89bio, Inc. kondigt positieve topline gegevens aan van de geblindeerde extensiefase van de Fase 2b ENLIVEN studie waarbij de behandeling met pegozafermine wordt geëvalueerd bij patiënten met niet-alcoholische steatohepatitis (NASH). Op week 48 lieten zowel de wekelijkse dosering van 30 mg (QW) als de doseringsschema's van 44 mg om de twee weken (Q2W) statistisch significante verbeteringen zien op belangrijke markers van levergezondheid. De op week 48 waargenomen voordelen waren consistent met de op week 24 waargenomen resultaten, wat duidt op aanhoudende voordelen na verloop van tijd.

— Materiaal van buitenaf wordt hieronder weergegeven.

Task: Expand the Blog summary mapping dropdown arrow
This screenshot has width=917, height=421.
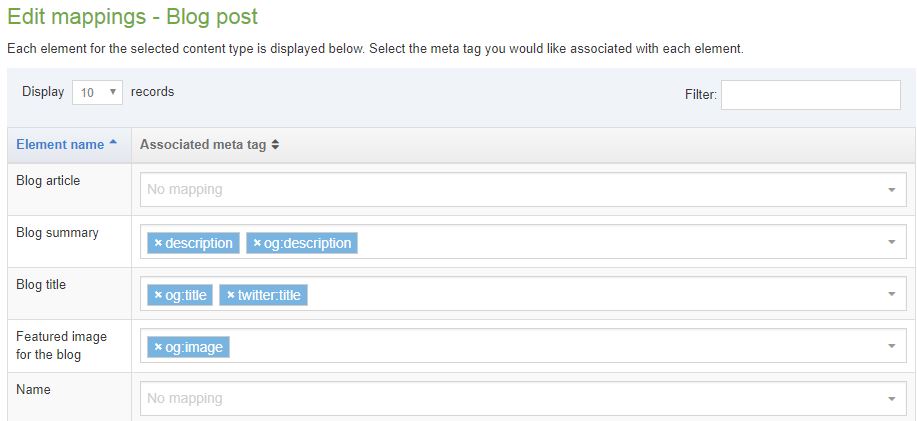Action: tap(891, 242)
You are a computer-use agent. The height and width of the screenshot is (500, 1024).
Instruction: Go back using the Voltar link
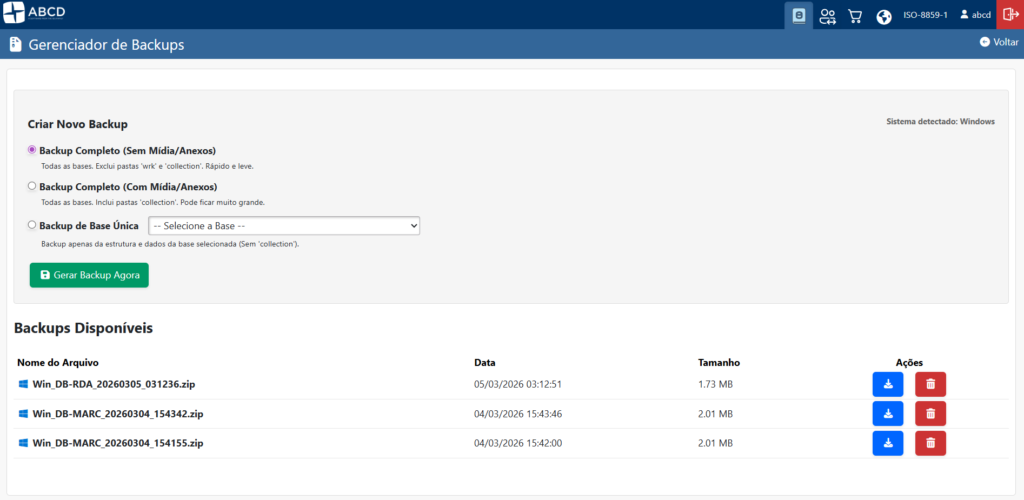(x=998, y=43)
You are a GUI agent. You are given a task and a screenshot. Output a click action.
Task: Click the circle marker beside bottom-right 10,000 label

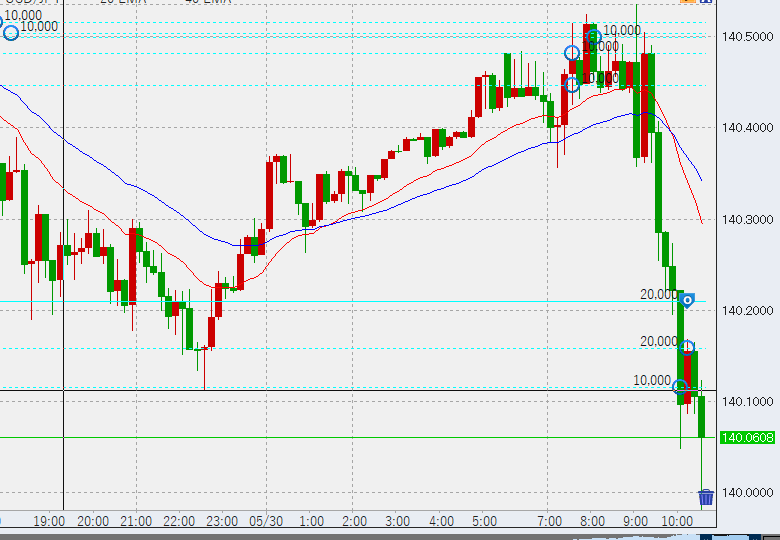coord(680,387)
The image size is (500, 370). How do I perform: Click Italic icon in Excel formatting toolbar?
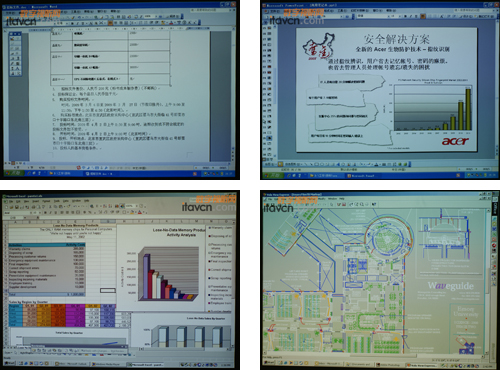51,213
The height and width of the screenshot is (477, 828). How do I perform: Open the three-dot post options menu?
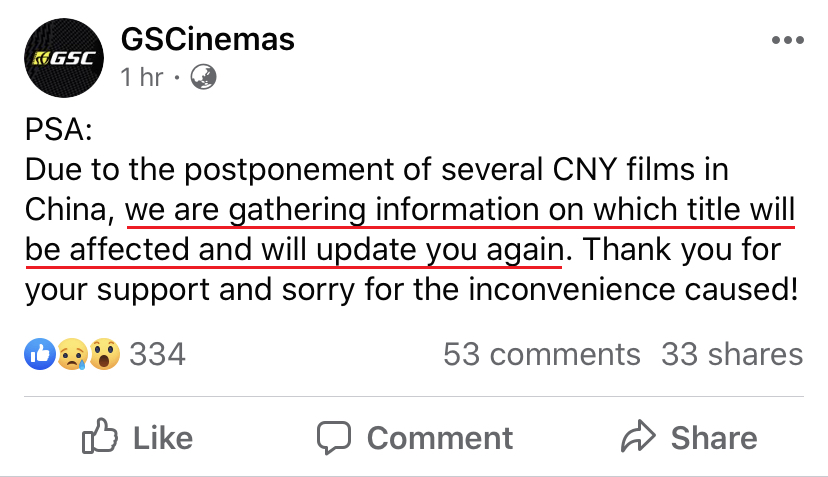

ENLIVEN Uitbreidingsgegevens: Patiënten in ENLIVEN gingen door in een geblindeerde verlengingsfase voor nog eens 24 weken (verlengingsfase) na het primaire eindpunt op week 24 (hoofdonderzoek), voor een totale behandelingsperiode van 48 weken. Een subset van patiënten in de placebo-arm van de hoofdstudie (n=19) werd opnieuw gerandomiseerd om wekelijks 30 mg pegozafermine (QW) te ontvangen tijdens de verlengingsfase. De werkzaamheidseindpunten die in de verlengingsfase werden beoordeeld, waren leververvetting, niet-invasieve markers van fibrose en ontsteking, en metabole markers.

Volgens het protocol ondergingen deze patiënten geen biopsieën bij week 48. De behandelingseffecten waren robuust en consistent voor alle subgroepen van patiënten: Patiënten met een achtergrondbehandeling met GLP-1: In overeenstemming met de resultaten die werden waargenomen in het hoofdonderzoek, blijven patiënten met achtergrond GLP-1-therapie die pegozafermine kregen een groter voordeel behalen op markers van leverfibrose, leverschade/ontsteking, levervet en lipiden, vergeleken met patiënten die GLP-1-therapie voortzetten in de placebogroep. Patiënten die met een achtergrondbehandeling met GLP-1 aan ENLIVEN begonnen, moesten ten minste zes maanden een stabiele behandeling hebben ondergaan.

Patiënten die opnieuw werden gerandomiseerd van placebo naar pegozafermine: De patiënten die opnieuw werden gerandomiseerd om 30mg QW te ontvangen tijdens de verlengingsfase lieten robuuste verbeteringen zien in NIT's van leverfibrose, leverschade/ontsteking en levervet na 24 weken behandeling met pegozafermine, nadat ze minimale tot geen verandering hadden ervaren tijdens de eerste 24 weken op placebo. Patiënten in de opnieuw gerandomiseerde groep dienen als hun eigen controle en leveren dus onafhankelijk overtuigend bewijs van de snelle en robuuste therapeutische effecten van pegozafermine. Pegozafermine bleef een gunstig veiligheids- en verdraagbaarheidsprofiel vertonen op week 48, consistent met eerder gerapporteerde gegevens.

De meest voorkomende, door de behandeling veroorzaakte bijwerkingen waren gastro-intestinale voorvallen van graad 1 of 2. De incidentie van bijwerkingen bleef over het algemeen stabiel tussen week 24 en week 48, waarbij geen nieuwe patiënten met pegozafermine diarree of misselijkheid rapporteerden tijdens de verlengingsfase. Op week 48 werden geen klinisch significante of statistisch significante veranderingen in botmineraaldichtheid of botbiomarkers waargenomen ten opzichte van placebo.

Er werden geen klinisch significante of statistisch significante veranderingen in bloeddruk of hartslag waargenomen ten opzichte van placebo.